(Document extract)
□ □ □ □ □

They say it’s hell when the English are chefs, the Kenyans are police, the French are engineers, the Swiss are lovers and the Italians are bankers.

Most Kenyan policemen (and women) are fat, which means you’re much more likely to get shot if you run – the lads are too heavy.

If you are a Kenyan, make it a habit to suppress any feeble desire to threaten security by attempting to run from a fat cop.

Our policemen are cowardly, always armed with a gun, and most likely have three ex-wives. If you doubt, then you have not been following the police vetting exercise. Yes, if it is not about irregularity in their M-Pesa transactions, facilitation fees and academic qualifications, then it’s about mysterious millions stashed in their bank accounts.

There is something about the State putting the power to bully into the hands of subnormal, sadistic men that make my blood boil.

I recently had a catastrophic experience, which in retrospect, just proves that cops and robbers in Kenya are alike. I was at the ‘Machakos Airport’ bus station in Nairobi to pick a relative who was travelling from the village. It was around 11pm, that time of the night when people who relieve others of their money with guns or knives thrive.

So, this young man, pretending to be a bus conductor, approached me and struck a conversation. He looked shabby, but I didn’t mind small company. Who knows, he could be Angel Gabriel himself testing my faith.

“Are you travelling somewhere,” he asked. “No. I’m actually here to pick a friend travelling from upcountry,” I replied. He realised that I was not giving him much attention, so he walked to a nearby kiosk and asked for a cigarette. I had no idea I was about to be robbed.

□ □ □ □ □

(Material provided)
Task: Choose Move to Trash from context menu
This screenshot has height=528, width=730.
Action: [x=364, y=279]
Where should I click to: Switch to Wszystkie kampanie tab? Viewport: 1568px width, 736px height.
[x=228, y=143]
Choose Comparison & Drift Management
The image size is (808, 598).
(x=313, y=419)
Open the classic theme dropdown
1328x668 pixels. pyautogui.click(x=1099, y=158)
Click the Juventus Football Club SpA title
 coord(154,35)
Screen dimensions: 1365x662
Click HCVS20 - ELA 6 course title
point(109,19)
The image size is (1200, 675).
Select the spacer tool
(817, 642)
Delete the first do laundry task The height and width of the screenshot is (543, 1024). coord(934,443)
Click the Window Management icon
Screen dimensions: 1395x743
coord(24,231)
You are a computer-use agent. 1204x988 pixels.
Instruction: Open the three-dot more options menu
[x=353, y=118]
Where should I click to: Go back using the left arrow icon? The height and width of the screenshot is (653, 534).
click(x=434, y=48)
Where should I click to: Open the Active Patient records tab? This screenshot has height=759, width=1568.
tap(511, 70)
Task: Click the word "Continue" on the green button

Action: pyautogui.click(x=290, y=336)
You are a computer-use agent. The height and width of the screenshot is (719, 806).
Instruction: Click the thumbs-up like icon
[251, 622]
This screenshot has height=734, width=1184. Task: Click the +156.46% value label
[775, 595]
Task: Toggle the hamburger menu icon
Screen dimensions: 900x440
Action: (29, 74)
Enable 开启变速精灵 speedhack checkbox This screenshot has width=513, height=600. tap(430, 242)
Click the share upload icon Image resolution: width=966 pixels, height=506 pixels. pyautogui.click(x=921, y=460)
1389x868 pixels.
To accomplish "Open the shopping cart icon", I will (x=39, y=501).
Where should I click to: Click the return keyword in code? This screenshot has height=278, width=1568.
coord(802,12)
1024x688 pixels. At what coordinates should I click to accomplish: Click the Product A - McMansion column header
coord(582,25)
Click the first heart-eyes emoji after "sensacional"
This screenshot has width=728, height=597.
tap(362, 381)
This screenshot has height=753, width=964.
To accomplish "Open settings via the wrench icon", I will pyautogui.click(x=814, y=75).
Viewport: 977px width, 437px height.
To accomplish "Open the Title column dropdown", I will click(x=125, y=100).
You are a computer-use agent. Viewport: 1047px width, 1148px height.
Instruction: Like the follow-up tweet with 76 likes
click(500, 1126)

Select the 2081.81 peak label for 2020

□ □ □ □ □

(Assignment A) Rewrite the part of the piece on Kenyan police that opens with the words containing "Our policemen are" and closes with "or knives thrive.", replacing "bus station" with "bus terminal".
(Assignment B) Translate this sentence from the piece on Kenyan police into Spanish: "He looked shabby, but I didn’t mind small company."
The records have nothing to do with the piece on Kenyan police.

(Task solution A)
Our policemen are cowardly, always armed with a gun, and most likely have three ex-wives. If you doubt, then you have not been following the police vetting exercise. Yes, if it is not about irregularity in their M-Pesa transactions, facilitation fees and academic qualifications, then it’s about mysterious millions stashed in their bank accounts.

There is something about the State putting the power to bully into the hands of subnormal, sadistic men that make my blood boil.

I recently had a catastrophic experience, which in retrospect, just proves that cops and robbers in Kenya are alike. I was at the ‘Machakos Airport’ bus terminal in Nairobi to pick a relative who was travelling from the village. It was around 11pm, that time of the night when people who relieve others of their money with guns or knives thrive.

(Task solution B) Se veía desaliñado, pero no me molestaba un poco de compañía.